Alert to the threat of stock market losers taking to the streets, like peasants and workers in recent years, the government has tried to deflect the blame towards stock market analysts or brokers it has accused of spreading rumors, making nearly 200 showcase arrests and staging a televised “confession” by one business writer.

With the economic crisis deepening, the anger and resentment of those who rushed into the property and stock markets only to be stripped bare of their savings are now joined to the fear of the unknown that is stalking many in the middle class that emerged and prospered in the last quarter century of constant rapid growth and have had no experience of a real economic downturn, with its grim prospect of joblessness.

Added ingredients to this volatile brew are increasing mass protests by peasants and workers over a variety of grievances, including environmental pollution, land-grabbing by local authorities, and lack of workers’ rights.
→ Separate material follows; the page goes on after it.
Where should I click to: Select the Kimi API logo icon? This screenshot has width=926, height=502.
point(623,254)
According to the China Labor Bulletin, strikes have become the “new normal” in China: there were some 1378 workers’ strikes and protests in 2014, more than double the 2013 figure and three times that of 2012.
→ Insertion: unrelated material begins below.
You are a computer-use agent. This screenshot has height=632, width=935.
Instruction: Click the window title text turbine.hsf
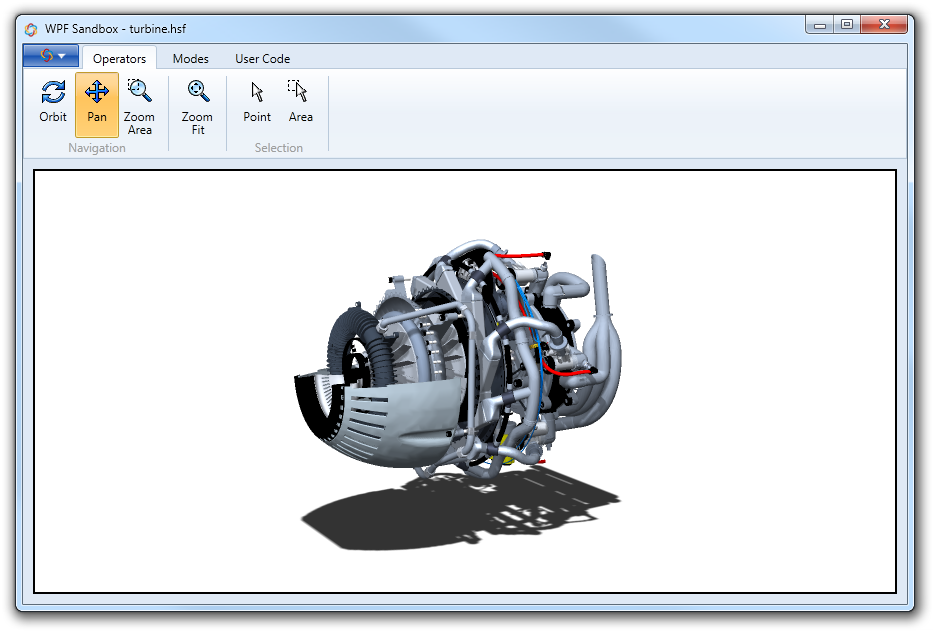(157, 29)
Over the last three decades, the Communist Party of China has replaced, as the basis of its legitimacy, the delivery of socialism with the delivery of rapid growth and a rich capitalist economy.

Indeed, one of the key reasons the party has found it so hard to give up the export-oriented growth model is that it regards this strategy as a tried and tested mechanism of achieving high growth.

How the current leadership led by Xi Jin Ping will manage citizens’ expectations in a period of much slower growth, increasing joblessness, greater inequality, and much greater discontent remains to be seen.

Will it continue to tread softly around the powerful set of interests that has dominated society for 30 years or will it muster the courage to break with the political economy of export-oriented rapid growth and lead the way to a new development paradigm based on domestic consumption underpinned by greater equity? –


This was first published by Telesur. We are republishing it with their permission.


Add a comment

Sort by

There are no comments yet. Add your comment to start the conversation.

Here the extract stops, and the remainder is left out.